Your task
Transcribe everything in the Quora posts below from "5. familiarity with" down to "an experienced writer.".

Some Q&A posts from Quora

There are a number of factors here:

  1. # of words
  2. preliminary work including outling and research
  3. hours free to devote to writing
  4. coping with writers block or “"writing yourself into a corner”
  5. familiarity with plot structure, tropes, character development, theme building, world building etc
  6. word/vocabulary dexterity

All of this is contingent on audience. For instance when I published my first research article the process took about 3 months - writing, editing, submission, peer review, re-editing and publishing.

However, I had a good deal of experience in the field, the topic spanned only twenty pages, and the audience was for academics reducing the kind of metaphor and description common in fiction.

When I wrote my novel, Amazon.com: The Marvelous Paracosm of Fitz Faraday and the Shapers of the Id eBook: Aaron Lawler: Kindle Store , this took about one year. Developing an outline, world building, background research, and writing on weekends only, meant writing all 90,000 words took a great deal of tone - even for an experienced writer.

There are a number of avenues here. My suggestion would be post your article in three places:

LinkedIn - first as an article (include hyperlinks and media clips in the body of the artcle, think Wikipedia with links to sources and what not) and then share as an update

Upload the article to Scribd or a similar aggregator

Create a brief web page (Wix or Strikingly are sharp, easy to use, and quick)

Then use social media (Facebook, Twitter, Instagram, Pinterest) and link back to the three sources above. Integrating the article into the professional places above with the social presence below is an easy way to build readership. The more readers the better. You never know who is connected to whom, and how that can create buzz around your article.

Then continue to monitor these places and add coments/feedback. Be proactive and active as well as reactive. If there are comments or questions, respond to them all. If there are none, reach out. Ask questions. Follow up with additional research, ideas, conclusions etc.

Data excerpts

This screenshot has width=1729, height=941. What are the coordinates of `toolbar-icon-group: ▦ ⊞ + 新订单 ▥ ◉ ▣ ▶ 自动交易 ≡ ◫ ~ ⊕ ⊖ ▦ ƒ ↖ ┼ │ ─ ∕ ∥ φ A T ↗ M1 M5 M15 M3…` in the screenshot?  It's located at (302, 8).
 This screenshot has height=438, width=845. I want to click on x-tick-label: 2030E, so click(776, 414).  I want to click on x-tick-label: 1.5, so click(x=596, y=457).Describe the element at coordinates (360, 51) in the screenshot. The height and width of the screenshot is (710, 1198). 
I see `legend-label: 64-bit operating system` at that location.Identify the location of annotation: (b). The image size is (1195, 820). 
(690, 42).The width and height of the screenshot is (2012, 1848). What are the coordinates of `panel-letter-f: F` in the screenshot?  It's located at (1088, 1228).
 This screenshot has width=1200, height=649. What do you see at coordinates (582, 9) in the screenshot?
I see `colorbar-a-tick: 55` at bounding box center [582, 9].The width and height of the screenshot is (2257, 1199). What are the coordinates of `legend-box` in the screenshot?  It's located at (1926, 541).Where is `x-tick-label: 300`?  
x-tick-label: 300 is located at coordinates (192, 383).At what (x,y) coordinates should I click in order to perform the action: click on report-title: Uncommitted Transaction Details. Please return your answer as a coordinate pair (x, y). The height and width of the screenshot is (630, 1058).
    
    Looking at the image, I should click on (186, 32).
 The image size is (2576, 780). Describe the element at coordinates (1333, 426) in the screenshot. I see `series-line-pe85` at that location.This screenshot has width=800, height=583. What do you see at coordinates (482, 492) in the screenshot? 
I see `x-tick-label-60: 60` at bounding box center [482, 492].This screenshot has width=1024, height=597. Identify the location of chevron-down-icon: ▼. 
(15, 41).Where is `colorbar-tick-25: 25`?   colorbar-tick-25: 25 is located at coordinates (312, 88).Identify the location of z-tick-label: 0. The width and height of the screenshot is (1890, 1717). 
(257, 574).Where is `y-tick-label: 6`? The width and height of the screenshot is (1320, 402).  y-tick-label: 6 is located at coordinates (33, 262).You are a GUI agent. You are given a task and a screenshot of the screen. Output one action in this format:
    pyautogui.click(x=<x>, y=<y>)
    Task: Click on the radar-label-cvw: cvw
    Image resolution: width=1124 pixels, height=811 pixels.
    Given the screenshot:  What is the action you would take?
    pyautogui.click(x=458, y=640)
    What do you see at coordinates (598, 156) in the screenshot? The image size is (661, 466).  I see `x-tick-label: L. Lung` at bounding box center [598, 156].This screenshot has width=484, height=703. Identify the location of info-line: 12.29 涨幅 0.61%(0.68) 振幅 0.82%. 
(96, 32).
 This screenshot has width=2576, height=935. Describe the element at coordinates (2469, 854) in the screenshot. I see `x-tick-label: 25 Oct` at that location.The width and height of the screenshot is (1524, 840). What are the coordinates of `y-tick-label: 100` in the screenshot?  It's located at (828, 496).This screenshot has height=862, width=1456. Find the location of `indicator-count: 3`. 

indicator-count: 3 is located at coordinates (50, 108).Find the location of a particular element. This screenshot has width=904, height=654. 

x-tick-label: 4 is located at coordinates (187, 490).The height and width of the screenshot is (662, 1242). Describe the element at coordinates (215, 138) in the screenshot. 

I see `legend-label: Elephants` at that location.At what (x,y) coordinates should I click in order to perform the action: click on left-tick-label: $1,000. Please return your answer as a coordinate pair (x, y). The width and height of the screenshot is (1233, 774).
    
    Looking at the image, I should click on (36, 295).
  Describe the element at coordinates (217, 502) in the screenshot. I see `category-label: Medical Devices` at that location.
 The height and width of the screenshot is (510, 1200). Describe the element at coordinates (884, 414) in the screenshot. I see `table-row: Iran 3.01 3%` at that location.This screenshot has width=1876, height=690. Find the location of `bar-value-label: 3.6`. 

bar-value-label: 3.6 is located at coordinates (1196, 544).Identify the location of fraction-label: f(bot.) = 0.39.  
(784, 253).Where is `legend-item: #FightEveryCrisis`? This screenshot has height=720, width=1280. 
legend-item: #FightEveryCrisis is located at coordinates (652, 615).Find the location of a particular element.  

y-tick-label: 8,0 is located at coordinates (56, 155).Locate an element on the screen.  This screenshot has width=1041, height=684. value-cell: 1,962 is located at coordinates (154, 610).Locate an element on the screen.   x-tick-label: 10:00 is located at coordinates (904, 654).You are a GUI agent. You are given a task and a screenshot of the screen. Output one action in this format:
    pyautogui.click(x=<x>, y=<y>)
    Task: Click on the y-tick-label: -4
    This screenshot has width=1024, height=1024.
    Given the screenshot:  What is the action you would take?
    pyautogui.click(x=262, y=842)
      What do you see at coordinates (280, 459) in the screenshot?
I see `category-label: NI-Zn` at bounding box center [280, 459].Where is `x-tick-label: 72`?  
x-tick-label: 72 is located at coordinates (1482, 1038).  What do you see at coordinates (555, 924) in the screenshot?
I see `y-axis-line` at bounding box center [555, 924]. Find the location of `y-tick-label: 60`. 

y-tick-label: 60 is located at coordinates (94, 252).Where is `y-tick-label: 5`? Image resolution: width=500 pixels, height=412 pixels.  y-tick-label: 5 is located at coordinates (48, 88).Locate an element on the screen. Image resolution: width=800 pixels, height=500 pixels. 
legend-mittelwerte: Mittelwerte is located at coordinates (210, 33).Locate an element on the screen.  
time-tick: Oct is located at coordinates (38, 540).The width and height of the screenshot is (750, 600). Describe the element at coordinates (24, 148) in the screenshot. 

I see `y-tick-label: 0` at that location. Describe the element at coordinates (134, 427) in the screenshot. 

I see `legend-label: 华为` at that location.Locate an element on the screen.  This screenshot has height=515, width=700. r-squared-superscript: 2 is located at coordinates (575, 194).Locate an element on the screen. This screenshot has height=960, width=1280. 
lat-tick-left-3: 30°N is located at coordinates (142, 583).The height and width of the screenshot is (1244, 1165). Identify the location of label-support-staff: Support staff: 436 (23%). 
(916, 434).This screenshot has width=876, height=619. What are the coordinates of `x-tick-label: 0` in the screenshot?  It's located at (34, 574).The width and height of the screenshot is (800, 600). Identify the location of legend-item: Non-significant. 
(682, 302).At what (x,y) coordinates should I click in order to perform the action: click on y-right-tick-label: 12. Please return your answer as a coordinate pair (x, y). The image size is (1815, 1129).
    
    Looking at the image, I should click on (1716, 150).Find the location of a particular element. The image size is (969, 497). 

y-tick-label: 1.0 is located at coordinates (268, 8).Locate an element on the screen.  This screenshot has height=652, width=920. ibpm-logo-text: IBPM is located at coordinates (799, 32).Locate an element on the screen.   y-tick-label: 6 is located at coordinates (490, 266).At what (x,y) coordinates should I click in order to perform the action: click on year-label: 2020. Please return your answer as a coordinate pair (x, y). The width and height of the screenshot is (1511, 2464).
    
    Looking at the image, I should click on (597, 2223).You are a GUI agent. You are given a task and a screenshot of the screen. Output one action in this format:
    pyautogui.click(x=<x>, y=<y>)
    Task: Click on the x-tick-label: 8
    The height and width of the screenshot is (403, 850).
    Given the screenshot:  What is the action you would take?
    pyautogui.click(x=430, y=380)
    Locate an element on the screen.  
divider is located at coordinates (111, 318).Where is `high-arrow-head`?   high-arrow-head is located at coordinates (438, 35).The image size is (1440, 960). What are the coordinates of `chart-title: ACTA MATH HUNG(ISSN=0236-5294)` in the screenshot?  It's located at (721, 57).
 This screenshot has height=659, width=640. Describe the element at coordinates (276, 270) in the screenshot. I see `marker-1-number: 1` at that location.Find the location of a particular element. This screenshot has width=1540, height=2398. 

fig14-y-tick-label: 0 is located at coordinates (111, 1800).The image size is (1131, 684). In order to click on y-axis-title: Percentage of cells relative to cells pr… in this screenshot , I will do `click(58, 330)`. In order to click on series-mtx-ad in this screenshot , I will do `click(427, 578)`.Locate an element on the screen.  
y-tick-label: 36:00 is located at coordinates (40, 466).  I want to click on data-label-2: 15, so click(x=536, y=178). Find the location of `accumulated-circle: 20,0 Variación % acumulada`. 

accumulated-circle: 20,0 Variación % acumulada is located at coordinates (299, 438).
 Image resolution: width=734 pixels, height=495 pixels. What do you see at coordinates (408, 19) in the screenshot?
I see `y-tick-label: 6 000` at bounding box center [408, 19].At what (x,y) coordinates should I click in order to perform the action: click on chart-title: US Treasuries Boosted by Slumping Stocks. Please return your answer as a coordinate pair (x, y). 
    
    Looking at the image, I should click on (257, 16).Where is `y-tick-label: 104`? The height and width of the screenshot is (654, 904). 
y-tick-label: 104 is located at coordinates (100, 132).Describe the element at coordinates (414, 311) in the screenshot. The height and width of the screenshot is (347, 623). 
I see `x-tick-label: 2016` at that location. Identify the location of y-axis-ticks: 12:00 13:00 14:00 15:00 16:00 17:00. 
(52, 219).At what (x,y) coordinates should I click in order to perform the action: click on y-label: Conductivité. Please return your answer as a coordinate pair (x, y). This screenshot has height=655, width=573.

Final answer
5. familiarity with plot structure, tropes, character development, theme building, world building etc
  6. word/vocabulary dexterity

All of this is contingent on audience. For instance when I published my first research article the process took about 3 months - writing, editing, submission, peer review, re-editing and publishing.

However, I had a good deal of experience in the field, the topic spanned only twenty pages, and the audience was for academics reducing the kind of metaphor and description common in fiction.

When I wrote my novel, Amazon.com: The Marvelous Paracosm of Fitz Faraday and the Shapers of the Id eBook: Aaron Lawler: Kindle Store , this took about one year. Developing an outline, world building, background research, and writing on weekends only, meant writing all 90,000 words took a great deal of tone - even for an experienced writer.